Writing in Human Events, the Eagle Forum’s Phyllis Schlafly attacks the Supreme Court, not only for its ruling in the Hamdan case, but for even hearing the case at all
The Supreme Court had no business taking the Hamdan case. Congress had passed the Detainee Treatment Act of 2005 withdrawing jurisdiction over Guantanamo prisoners’ habeas corpus petitions from every “court, justice, or judge” except the U.S. Court of Appeals for the District of Columbia.
The Supreme Court did not, and could not, dispute Congress’ power to do exactly that. The U.S. Constitution clearly grants this power to Congress.
But the court held that pending cases were exempt from this particular withdrawal of jurisdiction even though the law did not say that. Justice John Paul Stevens’ majority decision ignored what Justice Scalia’s dissent called a “plain directive,” and (in the words of a primary sponsor of the Detainee Act, Sen. Lindsey Graham, R-S.C.) “made legal contortions to get the result the Court wanted.”
Relying on Sen. Lindsey Graham’s interpretation of what the Detainee Treatment Act of 2005 said about cases such as Hamdan is not particularly convincing, considering that he and Sen. Kyl snuck a bogus exchange into the Congressional Record in an attempt to make it look like Congress shared their view on this issue when that was not at all the case.

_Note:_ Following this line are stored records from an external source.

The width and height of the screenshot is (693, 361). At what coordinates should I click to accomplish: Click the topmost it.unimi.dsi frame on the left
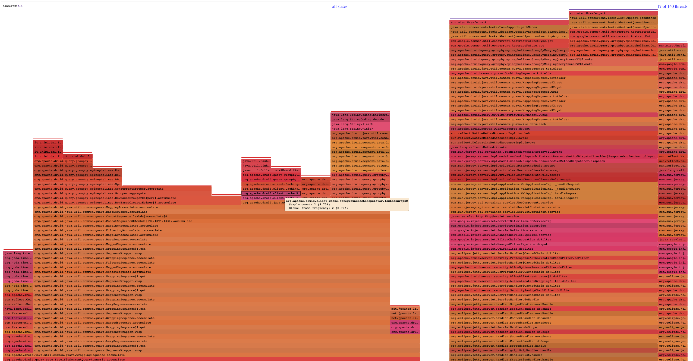48,142
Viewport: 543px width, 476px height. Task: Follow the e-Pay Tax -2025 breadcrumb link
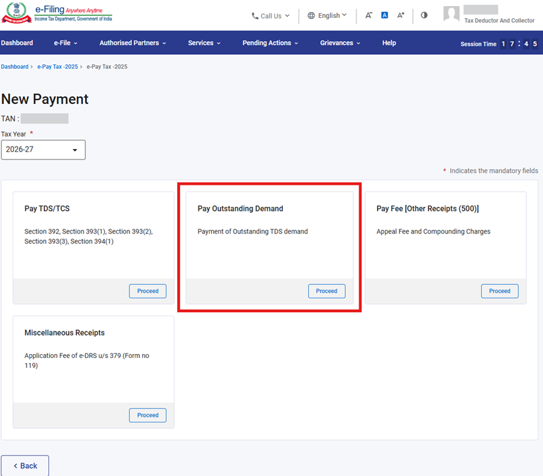coord(57,67)
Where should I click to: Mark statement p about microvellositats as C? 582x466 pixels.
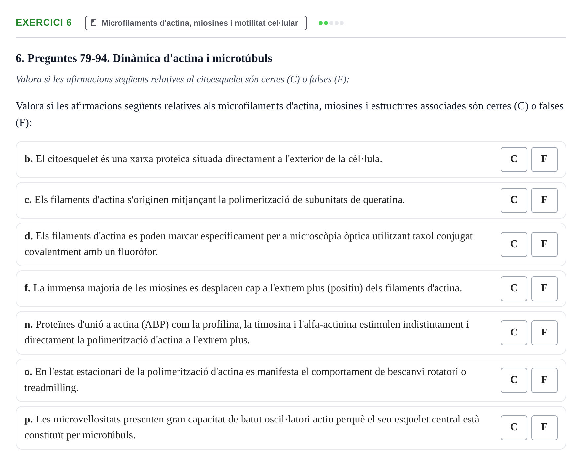[x=514, y=428]
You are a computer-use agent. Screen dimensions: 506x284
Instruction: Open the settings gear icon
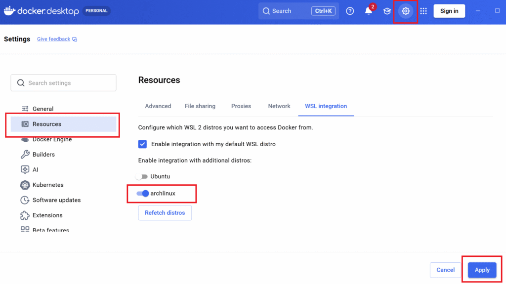pos(406,11)
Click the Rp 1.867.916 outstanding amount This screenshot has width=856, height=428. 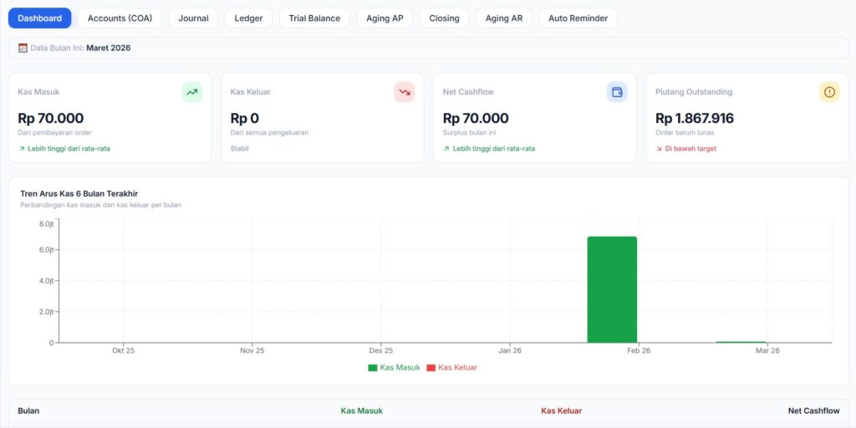pos(695,119)
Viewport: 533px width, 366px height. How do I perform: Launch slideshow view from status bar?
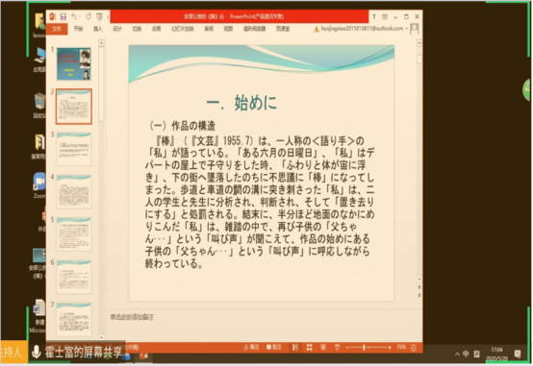click(337, 347)

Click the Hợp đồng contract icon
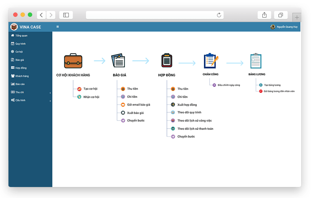pos(167,61)
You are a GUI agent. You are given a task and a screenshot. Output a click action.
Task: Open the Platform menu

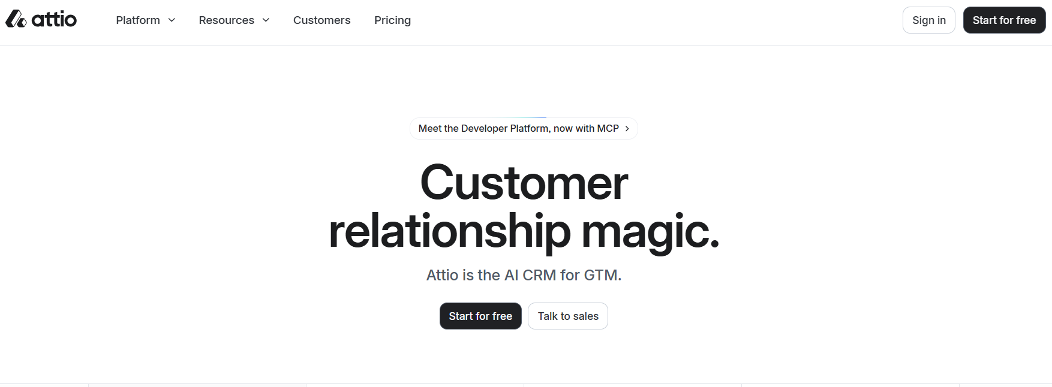click(x=146, y=20)
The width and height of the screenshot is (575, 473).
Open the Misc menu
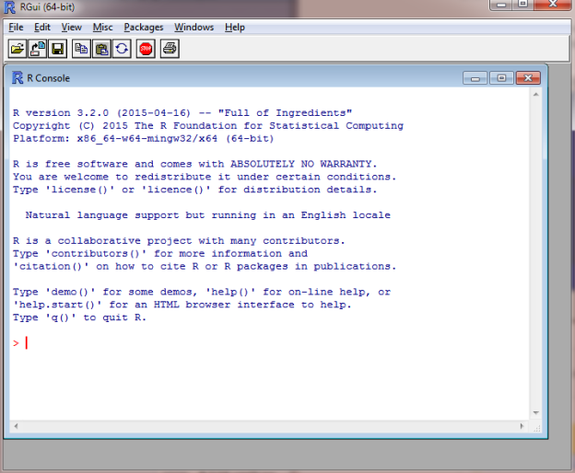point(102,28)
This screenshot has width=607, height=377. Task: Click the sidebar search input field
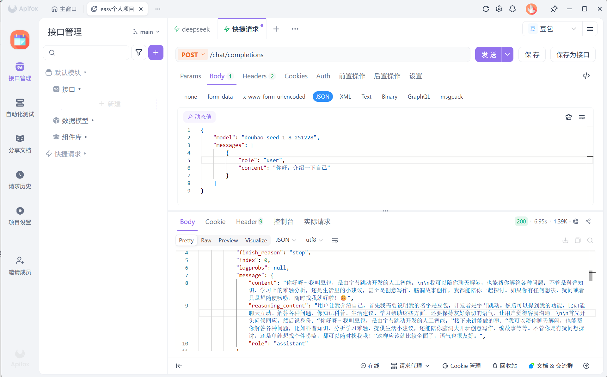pos(90,52)
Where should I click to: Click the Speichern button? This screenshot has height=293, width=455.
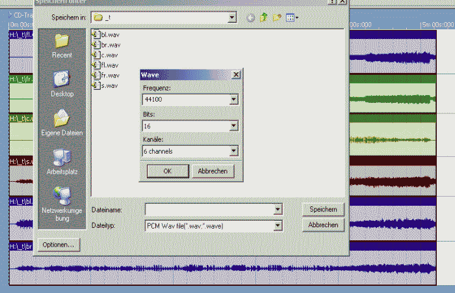tap(322, 209)
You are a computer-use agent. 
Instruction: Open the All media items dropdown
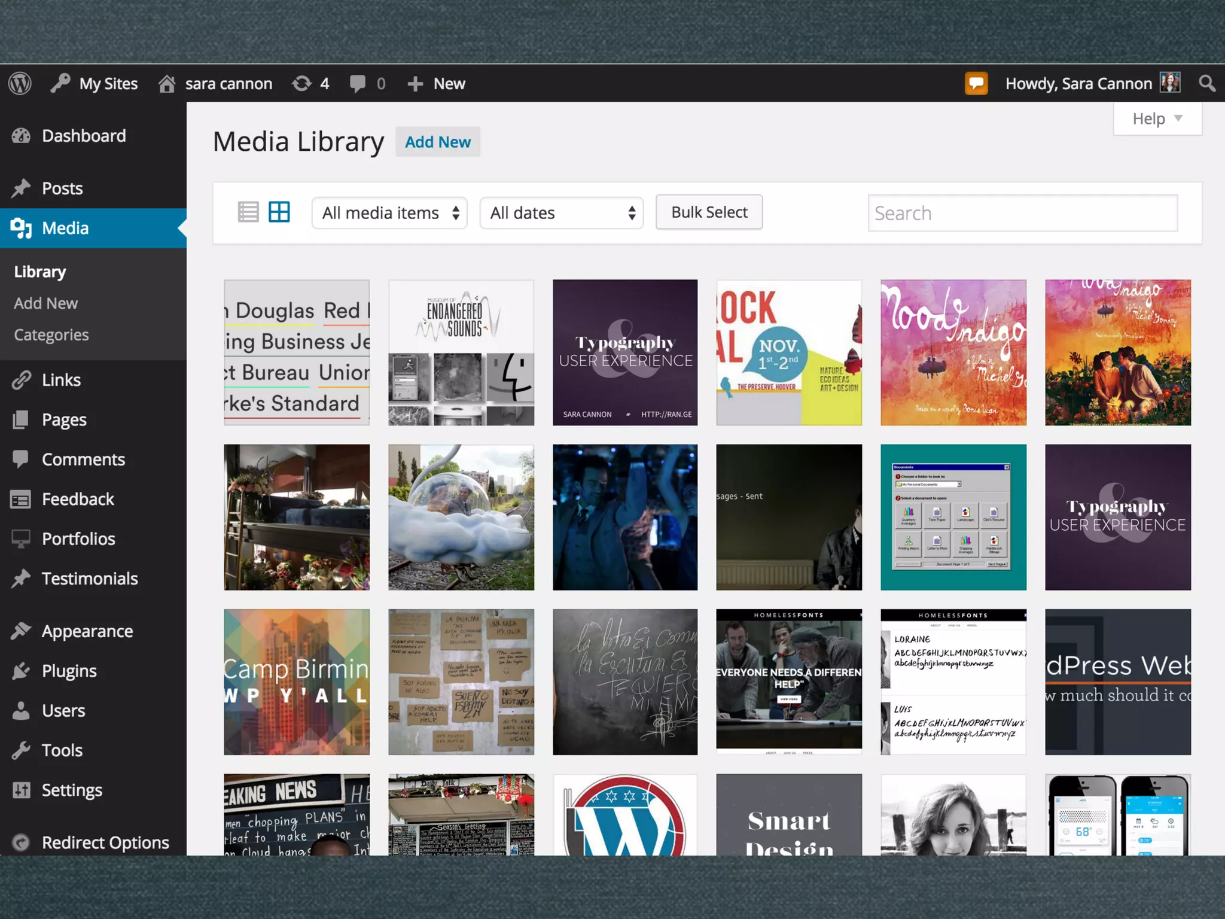tap(389, 213)
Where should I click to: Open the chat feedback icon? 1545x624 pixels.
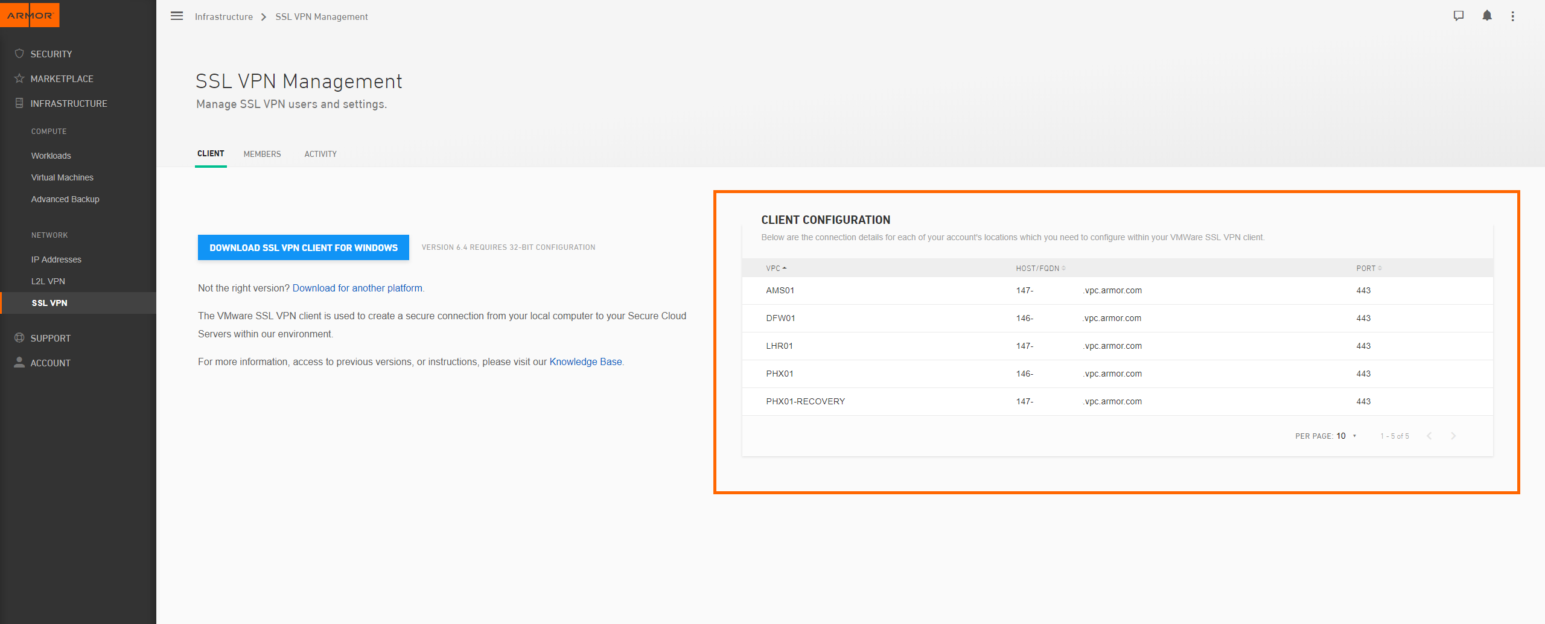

As Slate’s Emily Bazelon explained
[Kyl and Graham’s fictional exchange] was inserted into the Congressional Record just before the law passed, which means that the colloquy did not alert other members of Congress to the views it contains. Inserting comments into the Record is standard practice in Congress. What’s utterly nonstandard is implying to the Supreme Court that testimony was live when it wasn’t. The colloquy is evidence of what Kyl and Graham thought about the meaning of the DTA. But it doesn’t show that any other member of Congress shared their understanding. Everything else in the record that directly addresses whether the DTA forces the Supreme Court to toss Hamdan comes from Levin or another Democrat—and explicitly states that the DTA leaves Hamdan alone.
Graham and Kyl even went so far as to script this phony exchange that included a “fake interruption by a third senator and dialogue about their floor time running out” in hopes of fooling the Supreme Court into thinking that the DTA meant something that the majority in the Senate did not intend.
Fortunately, it didn’t work – though it did manage to fool Schlafly.